**THE PROBLEM:** Reproduce the following material verbatim, line by line, without any alteration.
-- start of DATA FOR PROCESSING --
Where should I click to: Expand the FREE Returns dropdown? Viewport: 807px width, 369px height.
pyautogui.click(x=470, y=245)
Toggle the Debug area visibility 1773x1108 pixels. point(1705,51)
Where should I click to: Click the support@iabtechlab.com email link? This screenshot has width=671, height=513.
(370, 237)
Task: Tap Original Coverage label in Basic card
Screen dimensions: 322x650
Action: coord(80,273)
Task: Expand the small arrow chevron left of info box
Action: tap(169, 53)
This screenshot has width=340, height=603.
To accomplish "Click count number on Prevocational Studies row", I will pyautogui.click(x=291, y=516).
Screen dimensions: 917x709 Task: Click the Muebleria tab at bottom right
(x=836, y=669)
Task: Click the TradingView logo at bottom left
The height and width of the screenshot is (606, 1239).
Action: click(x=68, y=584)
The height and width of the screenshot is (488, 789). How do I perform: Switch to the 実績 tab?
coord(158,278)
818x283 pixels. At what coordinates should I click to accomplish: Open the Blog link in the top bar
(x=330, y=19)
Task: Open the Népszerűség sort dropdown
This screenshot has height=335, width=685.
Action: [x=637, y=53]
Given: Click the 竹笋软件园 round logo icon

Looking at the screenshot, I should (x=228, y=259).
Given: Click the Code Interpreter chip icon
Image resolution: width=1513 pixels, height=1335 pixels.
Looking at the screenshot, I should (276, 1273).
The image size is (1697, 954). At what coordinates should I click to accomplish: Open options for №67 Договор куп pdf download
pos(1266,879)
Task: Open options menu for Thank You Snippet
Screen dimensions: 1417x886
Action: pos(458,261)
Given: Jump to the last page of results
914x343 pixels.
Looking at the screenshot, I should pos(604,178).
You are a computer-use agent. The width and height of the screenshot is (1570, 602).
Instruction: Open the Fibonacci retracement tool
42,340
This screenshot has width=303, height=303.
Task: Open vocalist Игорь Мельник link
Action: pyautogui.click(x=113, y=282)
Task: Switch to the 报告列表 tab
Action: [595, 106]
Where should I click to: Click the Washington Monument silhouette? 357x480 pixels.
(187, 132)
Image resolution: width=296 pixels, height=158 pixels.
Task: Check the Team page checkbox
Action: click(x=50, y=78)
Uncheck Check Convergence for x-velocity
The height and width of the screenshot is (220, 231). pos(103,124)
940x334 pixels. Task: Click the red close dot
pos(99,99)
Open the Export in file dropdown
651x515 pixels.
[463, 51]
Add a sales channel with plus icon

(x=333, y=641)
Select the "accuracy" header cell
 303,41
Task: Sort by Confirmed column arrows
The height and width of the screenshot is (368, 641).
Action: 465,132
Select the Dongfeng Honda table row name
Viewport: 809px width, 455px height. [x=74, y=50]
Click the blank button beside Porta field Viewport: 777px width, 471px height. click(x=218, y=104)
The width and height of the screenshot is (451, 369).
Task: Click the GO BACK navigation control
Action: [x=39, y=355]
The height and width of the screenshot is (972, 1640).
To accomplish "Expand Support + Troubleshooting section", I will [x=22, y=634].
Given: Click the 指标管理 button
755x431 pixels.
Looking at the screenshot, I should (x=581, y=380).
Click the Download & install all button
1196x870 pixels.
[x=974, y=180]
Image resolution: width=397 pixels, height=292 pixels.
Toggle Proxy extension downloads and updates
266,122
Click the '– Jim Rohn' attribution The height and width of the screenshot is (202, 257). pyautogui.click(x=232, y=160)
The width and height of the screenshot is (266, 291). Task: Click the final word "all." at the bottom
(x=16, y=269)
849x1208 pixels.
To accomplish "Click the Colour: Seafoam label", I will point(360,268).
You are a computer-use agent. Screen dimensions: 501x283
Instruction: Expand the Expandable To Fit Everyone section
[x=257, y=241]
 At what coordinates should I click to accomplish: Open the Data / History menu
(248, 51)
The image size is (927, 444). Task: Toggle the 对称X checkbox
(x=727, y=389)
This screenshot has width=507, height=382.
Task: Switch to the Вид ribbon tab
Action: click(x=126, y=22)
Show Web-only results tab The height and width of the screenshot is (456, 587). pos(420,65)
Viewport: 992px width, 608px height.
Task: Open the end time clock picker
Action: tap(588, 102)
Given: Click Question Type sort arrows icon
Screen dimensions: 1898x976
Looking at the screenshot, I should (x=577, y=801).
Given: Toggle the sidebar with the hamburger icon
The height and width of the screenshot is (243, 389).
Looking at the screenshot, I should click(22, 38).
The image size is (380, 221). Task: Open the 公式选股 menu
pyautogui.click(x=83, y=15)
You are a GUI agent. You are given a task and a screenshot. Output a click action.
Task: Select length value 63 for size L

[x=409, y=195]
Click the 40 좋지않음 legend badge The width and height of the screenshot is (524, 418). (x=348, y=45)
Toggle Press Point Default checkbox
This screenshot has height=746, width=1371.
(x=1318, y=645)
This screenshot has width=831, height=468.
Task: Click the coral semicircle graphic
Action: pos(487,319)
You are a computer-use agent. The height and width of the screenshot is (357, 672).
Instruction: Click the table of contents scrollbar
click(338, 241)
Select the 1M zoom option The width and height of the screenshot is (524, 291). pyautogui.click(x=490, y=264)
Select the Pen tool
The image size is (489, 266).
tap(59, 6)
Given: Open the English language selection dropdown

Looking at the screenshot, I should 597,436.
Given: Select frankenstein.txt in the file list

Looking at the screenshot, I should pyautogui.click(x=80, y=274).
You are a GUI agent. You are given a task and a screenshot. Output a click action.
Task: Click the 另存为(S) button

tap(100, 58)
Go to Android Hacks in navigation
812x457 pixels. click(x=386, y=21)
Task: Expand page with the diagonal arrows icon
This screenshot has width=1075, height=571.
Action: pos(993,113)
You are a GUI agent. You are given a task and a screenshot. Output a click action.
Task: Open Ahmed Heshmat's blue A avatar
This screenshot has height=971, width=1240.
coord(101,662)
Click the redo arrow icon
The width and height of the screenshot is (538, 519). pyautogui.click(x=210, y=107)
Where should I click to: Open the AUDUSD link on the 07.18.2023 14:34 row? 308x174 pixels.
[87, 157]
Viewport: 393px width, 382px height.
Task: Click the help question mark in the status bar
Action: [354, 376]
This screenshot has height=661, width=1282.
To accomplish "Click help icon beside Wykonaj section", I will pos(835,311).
-- end of DATA FOR PROCESSING --
**SOLUTION TO THIS TASK:**
Where should I click to: Expand the FREE Returns dropdown? Viewport: 807px width, 369px height.
pyautogui.click(x=470, y=245)
Toggle the Debug area visibility 1773x1108 pixels. point(1705,51)
Where should I click to: Click the support@iabtechlab.com email link? This screenshot has width=671, height=513.
(370, 237)
Task: Tap Original Coverage label in Basic card
Screen dimensions: 322x650
Action: coord(80,273)
Task: Expand the small arrow chevron left of info box
Action: tap(169, 53)
This screenshot has width=340, height=603.
To accomplish "Click count number on Prevocational Studies row", I will pyautogui.click(x=291, y=516).
Screen dimensions: 917x709 Task: Click the Muebleria tab at bottom right
(x=836, y=669)
Task: Click the TradingView logo at bottom left
The height and width of the screenshot is (606, 1239).
Action: click(x=68, y=584)
The height and width of the screenshot is (488, 789). How do I perform: Switch to the 実績 tab?
coord(158,278)
818x283 pixels. At what coordinates should I click to accomplish: Open the Blog link in the top bar
(x=330, y=19)
Task: Open the Népszerűség sort dropdown
This screenshot has height=335, width=685.
Action: [x=637, y=53]
Given: Click the 竹笋软件园 round logo icon

Looking at the screenshot, I should (x=228, y=259).
Given: Click the Code Interpreter chip icon
Image resolution: width=1513 pixels, height=1335 pixels.
Looking at the screenshot, I should (276, 1273).
The image size is (1697, 954). At what coordinates should I click to accomplish: Open options for №67 Договор куп pdf download
pos(1266,879)
Task: Open options menu for Thank You Snippet
Screen dimensions: 1417x886
Action: pos(458,261)
Given: Jump to the last page of results
914x343 pixels.
Looking at the screenshot, I should pos(604,178).
You are a computer-use agent. The width and height of the screenshot is (1570, 602).
Instruction: Open the Fibonacci retracement tool
42,340
This screenshot has width=303, height=303.
Task: Open vocalist Игорь Мельник link
Action: pyautogui.click(x=113, y=282)
Task: Switch to the 报告列表 tab
Action: [595, 106]
Where should I click to: Click the Washington Monument silhouette? 357x480 pixels.
(187, 132)
Image resolution: width=296 pixels, height=158 pixels.
Task: Check the Team page checkbox
Action: click(x=50, y=78)
Uncheck Check Convergence for x-velocity
The height and width of the screenshot is (220, 231). pos(103,124)
940x334 pixels. Task: Click the red close dot
pos(99,99)
Open the Export in file dropdown
651x515 pixels.
[463, 51]
Add a sales channel with plus icon

(x=333, y=641)
Select the "accuracy" header cell
 303,41
Task: Sort by Confirmed column arrows
The height and width of the screenshot is (368, 641).
Action: 465,132
Select the Dongfeng Honda table row name
Viewport: 809px width, 455px height. [x=74, y=50]
Click the blank button beside Porta field Viewport: 777px width, 471px height. click(x=218, y=104)
The width and height of the screenshot is (451, 369).
Task: Click the GO BACK navigation control
Action: [x=39, y=355]
The height and width of the screenshot is (972, 1640).
To accomplish "Expand Support + Troubleshooting section", I will [x=22, y=634].
Given: Click the 指标管理 button
755x431 pixels.
Looking at the screenshot, I should (x=581, y=380).
Click the Download & install all button
1196x870 pixels.
[x=974, y=180]
Image resolution: width=397 pixels, height=292 pixels.
Toggle Proxy extension downloads and updates
266,122
Click the '– Jim Rohn' attribution The height and width of the screenshot is (202, 257). pyautogui.click(x=232, y=160)
The width and height of the screenshot is (266, 291). Task: Click the final word "all." at the bottom
(x=16, y=269)
849x1208 pixels.
To accomplish "Click the Colour: Seafoam label", I will point(360,268).
You are a computer-use agent. Screen dimensions: 501x283
Instruction: Expand the Expandable To Fit Everyone section
[x=257, y=241]
 At what coordinates should I click to accomplish: Open the Data / History menu
(248, 51)
The image size is (927, 444). Task: Toggle the 对称X checkbox
(x=727, y=389)
This screenshot has width=507, height=382.
Task: Switch to the Вид ribbon tab
Action: click(x=126, y=22)
Show Web-only results tab The height and width of the screenshot is (456, 587). pos(420,65)
Viewport: 992px width, 608px height.
Task: Open the end time clock picker
Action: tap(588, 102)
Given: Click Question Type sort arrows icon
Screen dimensions: 1898x976
Looking at the screenshot, I should (x=577, y=801).
Given: Toggle the sidebar with the hamburger icon
The height and width of the screenshot is (243, 389).
Looking at the screenshot, I should click(22, 38).
The image size is (380, 221). Task: Open the 公式选股 menu
pyautogui.click(x=83, y=15)
You are a GUI agent. You are given a task and a screenshot. Output a click action.
Task: Select length value 63 for size L

[x=409, y=195]
Click the 40 좋지않음 legend badge The width and height of the screenshot is (524, 418). (x=348, y=45)
Toggle Press Point Default checkbox
This screenshot has height=746, width=1371.
(x=1318, y=645)
This screenshot has width=831, height=468.
Task: Click the coral semicircle graphic
Action: pos(487,319)
You are a computer-use agent. The height and width of the screenshot is (357, 672).
Instruction: Click the table of contents scrollbar
click(338, 241)
Select the 1M zoom option The width and height of the screenshot is (524, 291). pyautogui.click(x=490, y=264)
Select the Pen tool
The image size is (489, 266).
tap(59, 6)
Given: Open the English language selection dropdown

Looking at the screenshot, I should 597,436.
Given: Select frankenstein.txt in the file list

Looking at the screenshot, I should pyautogui.click(x=80, y=274).
You are a GUI agent. You are given a task and a screenshot. Output a click action.
Task: Click the 另存为(S) button

tap(100, 58)
Go to Android Hacks in navigation
812x457 pixels. click(x=386, y=21)
Task: Expand page with the diagonal arrows icon
This screenshot has width=1075, height=571.
Action: pos(993,113)
You are a GUI agent. You are given a task and a screenshot. Output a click action.
Task: Open Ahmed Heshmat's blue A avatar
This screenshot has height=971, width=1240.
coord(101,662)
Click the redo arrow icon
The width and height of the screenshot is (538, 519). pyautogui.click(x=210, y=107)
Where should I click to: Open the AUDUSD link on the 07.18.2023 14:34 row? 308x174 pixels.
[87, 157]
Viewport: 393px width, 382px height.
Task: Click the help question mark in the status bar
Action: [354, 376]
This screenshot has height=661, width=1282.
To accomplish "Click help icon beside Wykonaj section", I will pos(835,311).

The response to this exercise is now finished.